> [Textabschnitt]
_____

Die letzte Nacht des Jahres - Gerdur Kristný (12-15 J.)

  • Die Geschichte ist schnell erzählt: Die jugendliche Heldin zieht mit ihren Eltern in eine größere Wohnung, hat damit aber ein Problem. Nicht nur, dass die Aussicht ihres Zimmers ein alter Friedhof ist, nein, ihr Vater schleppt auch noch einen alten Sessel an, der eindeutig eine finstere Vergangenheit verbirgt. Hinzu kommt, dass der Typ aus ihrem alten Viertel, mit dem sie „gegangen ist“, bereits eine neue Freundin hat und sie sich in der neuen Klasse fremdfühlt.
    Dramatisch wird die Situation, als ihr Vater schwer erkrankt und die Heldin überzeugt ist, dass der Sessel dahintersteckt. Sölvi, ein Junge, den sie in den Straßen Reykjaviks kennenlernt, hilft ihr, das Geheimnis zu lüften.


    „eine großartige Gothic Novel, die uns in die dunklen Straßen Reykjaviks entführt und den kalten Hauch des Nordens spüren lässt. Schauerlich und spannend.“
    Sagt zumindest der Klappentext. Ich würde eher sagen: ein kindisches Schauergeschichtchen.
    Und genau da liegt mein Problem: ist dieses Buch einfach kindgerecht und kommt mir deshalb so schlicht vor? Darf ich meine Erwachsenenmaßstäbe überhaupt an ein Kinderbuch anlegen?


    Zugegeben, ich hatte Probleme mit der Heldin, ein braves Mädchen, das (mit 14!) Angst vor Friedhöfen hat und ausschließlich klassische Querflötenmusik hört, zum Glück ist das nicht meine Tochter. Aber abgesehen von dieser Abneigung, auch die Geschichte selbst war ziemlich mau.

_____

> [Aufgeführte Einträge]
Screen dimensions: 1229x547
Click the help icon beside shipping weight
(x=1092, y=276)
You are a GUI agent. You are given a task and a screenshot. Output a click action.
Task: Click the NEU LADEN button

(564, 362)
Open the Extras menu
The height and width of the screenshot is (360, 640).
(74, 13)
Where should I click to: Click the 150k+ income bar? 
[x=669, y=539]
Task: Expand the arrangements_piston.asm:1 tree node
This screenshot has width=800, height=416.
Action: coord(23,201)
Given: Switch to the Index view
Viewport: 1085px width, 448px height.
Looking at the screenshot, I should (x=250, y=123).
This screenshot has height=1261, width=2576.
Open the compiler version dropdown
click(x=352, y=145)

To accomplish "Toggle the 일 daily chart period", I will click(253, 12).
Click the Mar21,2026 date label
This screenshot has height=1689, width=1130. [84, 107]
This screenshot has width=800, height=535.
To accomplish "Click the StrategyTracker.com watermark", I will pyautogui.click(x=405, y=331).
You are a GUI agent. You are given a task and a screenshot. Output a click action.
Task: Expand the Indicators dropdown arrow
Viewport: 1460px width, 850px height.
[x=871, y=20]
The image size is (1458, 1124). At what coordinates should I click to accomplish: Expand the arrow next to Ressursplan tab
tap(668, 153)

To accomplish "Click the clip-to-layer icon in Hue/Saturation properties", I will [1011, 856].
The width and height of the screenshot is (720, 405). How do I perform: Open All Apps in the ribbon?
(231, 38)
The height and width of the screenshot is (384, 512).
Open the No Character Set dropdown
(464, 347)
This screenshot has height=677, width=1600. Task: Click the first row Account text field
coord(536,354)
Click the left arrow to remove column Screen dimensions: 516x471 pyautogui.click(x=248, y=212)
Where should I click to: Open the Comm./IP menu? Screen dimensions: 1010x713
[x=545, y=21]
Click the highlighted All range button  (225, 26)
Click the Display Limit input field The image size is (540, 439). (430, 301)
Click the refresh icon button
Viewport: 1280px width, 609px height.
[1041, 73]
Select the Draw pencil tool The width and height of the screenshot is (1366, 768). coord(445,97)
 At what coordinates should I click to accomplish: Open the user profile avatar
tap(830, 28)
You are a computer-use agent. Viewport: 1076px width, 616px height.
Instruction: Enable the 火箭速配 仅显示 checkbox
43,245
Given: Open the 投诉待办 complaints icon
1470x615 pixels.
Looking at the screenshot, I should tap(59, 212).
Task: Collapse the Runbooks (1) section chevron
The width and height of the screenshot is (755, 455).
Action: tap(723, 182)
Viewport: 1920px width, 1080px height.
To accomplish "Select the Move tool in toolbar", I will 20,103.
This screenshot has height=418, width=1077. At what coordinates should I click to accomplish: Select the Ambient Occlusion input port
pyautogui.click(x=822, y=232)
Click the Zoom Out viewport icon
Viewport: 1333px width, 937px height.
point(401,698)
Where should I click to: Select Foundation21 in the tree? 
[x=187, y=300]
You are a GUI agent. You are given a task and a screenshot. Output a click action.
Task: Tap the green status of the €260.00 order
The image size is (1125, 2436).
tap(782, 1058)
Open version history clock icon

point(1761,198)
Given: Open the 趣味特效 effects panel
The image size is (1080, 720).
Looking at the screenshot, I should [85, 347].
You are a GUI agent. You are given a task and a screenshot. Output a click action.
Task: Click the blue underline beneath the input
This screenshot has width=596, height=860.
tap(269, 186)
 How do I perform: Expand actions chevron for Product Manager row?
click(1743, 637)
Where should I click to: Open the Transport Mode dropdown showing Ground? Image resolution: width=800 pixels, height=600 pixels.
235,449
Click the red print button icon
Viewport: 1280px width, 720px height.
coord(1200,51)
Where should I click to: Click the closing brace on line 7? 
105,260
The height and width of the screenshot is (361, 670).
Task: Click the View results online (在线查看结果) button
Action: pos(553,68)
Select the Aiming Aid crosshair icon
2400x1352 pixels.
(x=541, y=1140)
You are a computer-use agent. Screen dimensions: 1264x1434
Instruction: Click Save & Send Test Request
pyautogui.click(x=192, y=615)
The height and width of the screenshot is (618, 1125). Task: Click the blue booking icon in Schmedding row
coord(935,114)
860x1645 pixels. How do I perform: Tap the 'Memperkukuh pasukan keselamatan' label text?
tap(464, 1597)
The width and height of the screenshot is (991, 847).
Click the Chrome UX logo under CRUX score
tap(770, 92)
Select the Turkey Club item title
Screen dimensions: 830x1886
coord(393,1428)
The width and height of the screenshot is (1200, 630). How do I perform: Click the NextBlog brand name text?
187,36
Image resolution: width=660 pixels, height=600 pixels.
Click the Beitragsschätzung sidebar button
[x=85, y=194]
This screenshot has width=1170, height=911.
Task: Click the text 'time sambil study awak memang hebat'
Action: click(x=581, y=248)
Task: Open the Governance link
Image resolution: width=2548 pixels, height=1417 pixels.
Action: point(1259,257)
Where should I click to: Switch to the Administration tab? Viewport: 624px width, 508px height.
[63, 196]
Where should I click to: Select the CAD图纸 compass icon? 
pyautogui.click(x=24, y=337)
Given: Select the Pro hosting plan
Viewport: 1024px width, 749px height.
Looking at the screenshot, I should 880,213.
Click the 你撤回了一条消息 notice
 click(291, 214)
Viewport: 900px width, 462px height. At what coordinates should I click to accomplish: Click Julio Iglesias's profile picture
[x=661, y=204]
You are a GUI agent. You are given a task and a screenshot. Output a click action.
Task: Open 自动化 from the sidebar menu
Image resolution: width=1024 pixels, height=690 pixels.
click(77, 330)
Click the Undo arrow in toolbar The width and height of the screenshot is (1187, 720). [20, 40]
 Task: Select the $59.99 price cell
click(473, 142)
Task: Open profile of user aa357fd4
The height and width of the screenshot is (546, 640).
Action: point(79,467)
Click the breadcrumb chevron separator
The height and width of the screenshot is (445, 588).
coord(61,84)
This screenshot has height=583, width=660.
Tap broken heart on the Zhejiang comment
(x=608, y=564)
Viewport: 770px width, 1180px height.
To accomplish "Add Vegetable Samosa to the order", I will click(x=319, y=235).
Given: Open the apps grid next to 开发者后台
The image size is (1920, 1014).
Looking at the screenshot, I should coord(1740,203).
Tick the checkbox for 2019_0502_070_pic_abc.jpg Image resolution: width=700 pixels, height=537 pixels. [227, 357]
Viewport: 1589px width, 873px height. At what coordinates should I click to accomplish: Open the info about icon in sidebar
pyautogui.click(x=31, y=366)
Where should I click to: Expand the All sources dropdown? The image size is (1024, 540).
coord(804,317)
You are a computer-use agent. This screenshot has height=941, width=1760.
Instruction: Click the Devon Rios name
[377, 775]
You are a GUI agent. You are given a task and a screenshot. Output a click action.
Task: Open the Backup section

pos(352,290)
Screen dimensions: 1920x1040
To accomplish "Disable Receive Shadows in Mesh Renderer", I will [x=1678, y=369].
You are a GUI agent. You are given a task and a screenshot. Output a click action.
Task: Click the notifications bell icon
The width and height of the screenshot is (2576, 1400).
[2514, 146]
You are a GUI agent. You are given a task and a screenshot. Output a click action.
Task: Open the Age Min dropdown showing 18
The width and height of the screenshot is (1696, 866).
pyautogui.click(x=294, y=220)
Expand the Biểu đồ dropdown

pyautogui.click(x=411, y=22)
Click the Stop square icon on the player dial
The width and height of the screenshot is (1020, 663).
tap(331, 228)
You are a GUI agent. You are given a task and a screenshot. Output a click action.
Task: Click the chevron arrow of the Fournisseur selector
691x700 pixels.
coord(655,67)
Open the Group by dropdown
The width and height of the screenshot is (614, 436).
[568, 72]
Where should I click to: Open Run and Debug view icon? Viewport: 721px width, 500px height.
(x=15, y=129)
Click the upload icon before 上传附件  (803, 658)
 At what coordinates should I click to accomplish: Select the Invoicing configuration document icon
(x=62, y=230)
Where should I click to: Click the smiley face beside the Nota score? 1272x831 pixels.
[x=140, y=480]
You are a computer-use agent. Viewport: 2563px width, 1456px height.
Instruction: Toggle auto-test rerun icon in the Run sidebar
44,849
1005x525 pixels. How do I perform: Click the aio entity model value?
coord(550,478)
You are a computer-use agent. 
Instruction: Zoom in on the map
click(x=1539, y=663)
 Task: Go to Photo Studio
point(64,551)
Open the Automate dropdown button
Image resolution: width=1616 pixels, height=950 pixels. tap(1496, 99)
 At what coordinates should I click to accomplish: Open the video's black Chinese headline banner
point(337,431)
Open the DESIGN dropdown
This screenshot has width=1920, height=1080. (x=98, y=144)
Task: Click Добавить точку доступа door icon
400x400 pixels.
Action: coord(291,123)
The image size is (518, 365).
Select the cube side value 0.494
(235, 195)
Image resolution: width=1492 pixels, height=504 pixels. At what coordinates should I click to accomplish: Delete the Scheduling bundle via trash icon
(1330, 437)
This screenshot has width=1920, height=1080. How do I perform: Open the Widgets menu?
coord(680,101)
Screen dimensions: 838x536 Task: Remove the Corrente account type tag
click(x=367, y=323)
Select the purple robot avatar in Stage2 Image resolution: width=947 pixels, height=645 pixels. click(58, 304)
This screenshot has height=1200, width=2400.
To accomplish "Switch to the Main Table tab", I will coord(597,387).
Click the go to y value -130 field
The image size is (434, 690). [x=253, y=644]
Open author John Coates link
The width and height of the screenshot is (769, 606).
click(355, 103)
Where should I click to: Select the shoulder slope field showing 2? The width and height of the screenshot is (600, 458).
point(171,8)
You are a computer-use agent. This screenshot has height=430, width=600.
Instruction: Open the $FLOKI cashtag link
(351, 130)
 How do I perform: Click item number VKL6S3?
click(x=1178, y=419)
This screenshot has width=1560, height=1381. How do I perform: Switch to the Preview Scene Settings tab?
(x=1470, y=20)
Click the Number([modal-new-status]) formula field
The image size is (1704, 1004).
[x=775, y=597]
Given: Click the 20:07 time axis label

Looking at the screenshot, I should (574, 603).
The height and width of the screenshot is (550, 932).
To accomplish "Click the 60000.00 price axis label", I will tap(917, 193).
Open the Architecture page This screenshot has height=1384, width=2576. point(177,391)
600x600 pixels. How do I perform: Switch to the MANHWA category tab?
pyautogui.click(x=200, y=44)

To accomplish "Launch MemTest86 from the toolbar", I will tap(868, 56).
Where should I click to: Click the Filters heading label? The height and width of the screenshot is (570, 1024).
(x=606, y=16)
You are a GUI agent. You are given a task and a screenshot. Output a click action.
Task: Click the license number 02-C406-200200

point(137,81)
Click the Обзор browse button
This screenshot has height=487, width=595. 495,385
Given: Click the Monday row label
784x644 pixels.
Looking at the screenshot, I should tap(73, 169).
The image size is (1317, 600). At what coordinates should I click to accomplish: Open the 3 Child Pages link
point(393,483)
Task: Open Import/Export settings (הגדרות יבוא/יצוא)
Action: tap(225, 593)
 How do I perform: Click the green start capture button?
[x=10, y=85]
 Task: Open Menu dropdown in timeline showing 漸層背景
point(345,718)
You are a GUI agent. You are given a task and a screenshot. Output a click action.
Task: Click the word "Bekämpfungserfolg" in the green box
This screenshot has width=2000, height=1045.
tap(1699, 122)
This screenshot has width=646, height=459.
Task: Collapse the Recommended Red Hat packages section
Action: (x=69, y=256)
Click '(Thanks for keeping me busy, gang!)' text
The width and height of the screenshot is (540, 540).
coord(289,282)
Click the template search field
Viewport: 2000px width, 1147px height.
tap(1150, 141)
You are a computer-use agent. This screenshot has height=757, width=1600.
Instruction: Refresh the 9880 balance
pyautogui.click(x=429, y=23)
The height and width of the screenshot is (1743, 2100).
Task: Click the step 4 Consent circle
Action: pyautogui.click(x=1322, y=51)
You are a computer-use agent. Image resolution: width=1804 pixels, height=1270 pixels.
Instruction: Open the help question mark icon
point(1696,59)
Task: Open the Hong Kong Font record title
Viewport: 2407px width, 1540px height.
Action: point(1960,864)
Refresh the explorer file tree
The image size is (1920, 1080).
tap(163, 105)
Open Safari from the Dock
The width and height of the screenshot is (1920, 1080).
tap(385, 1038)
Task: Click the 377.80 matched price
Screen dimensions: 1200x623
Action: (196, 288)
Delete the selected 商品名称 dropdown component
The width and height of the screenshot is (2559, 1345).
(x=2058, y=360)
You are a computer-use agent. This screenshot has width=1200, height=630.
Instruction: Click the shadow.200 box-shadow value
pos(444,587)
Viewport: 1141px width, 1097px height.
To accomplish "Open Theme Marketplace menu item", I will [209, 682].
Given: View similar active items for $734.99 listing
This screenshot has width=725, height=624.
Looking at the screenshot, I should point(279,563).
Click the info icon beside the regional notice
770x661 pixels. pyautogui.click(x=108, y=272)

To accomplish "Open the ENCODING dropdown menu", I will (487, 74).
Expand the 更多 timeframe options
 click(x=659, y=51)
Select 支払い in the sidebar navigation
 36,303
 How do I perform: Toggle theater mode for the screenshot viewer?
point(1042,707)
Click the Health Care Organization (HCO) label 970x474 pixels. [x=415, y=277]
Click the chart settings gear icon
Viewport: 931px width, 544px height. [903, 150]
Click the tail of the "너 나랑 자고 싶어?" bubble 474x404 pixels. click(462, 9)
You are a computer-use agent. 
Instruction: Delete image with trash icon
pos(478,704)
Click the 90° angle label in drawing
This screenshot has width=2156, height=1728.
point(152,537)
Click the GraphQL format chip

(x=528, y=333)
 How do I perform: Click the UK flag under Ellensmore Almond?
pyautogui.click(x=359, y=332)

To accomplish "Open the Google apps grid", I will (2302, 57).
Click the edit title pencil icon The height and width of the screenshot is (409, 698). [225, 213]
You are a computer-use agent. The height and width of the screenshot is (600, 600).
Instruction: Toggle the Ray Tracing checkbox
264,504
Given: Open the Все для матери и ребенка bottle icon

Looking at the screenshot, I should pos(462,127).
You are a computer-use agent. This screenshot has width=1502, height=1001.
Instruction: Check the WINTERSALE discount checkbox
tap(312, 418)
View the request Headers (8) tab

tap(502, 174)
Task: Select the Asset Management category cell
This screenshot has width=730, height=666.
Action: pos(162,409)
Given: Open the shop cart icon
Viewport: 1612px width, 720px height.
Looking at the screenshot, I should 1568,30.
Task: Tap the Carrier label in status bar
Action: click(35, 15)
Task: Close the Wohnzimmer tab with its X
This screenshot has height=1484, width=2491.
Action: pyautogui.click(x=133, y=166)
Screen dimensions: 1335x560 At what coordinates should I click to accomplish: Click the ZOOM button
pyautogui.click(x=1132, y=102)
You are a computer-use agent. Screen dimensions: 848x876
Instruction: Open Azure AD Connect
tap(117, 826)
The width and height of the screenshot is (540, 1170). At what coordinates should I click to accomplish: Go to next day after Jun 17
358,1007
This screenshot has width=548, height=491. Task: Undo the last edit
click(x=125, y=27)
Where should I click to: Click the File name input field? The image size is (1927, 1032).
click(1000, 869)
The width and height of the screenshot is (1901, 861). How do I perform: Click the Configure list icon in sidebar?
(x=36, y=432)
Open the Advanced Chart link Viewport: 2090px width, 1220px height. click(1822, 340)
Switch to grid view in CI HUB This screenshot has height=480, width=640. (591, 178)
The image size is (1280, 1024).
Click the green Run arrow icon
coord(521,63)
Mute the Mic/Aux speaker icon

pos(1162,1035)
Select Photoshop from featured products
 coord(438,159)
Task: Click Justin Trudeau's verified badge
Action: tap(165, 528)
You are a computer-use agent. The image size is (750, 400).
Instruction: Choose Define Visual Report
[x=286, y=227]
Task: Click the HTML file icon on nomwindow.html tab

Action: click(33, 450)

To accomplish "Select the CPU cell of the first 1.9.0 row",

_____

> [Aufgabe]
Wie heißt laut der Buchbesprechung der Junge, der der Heldin hilft, das Geheimnis des Sessels zu lüften?

> [Lösung]
Der Junge heißt Sölvi.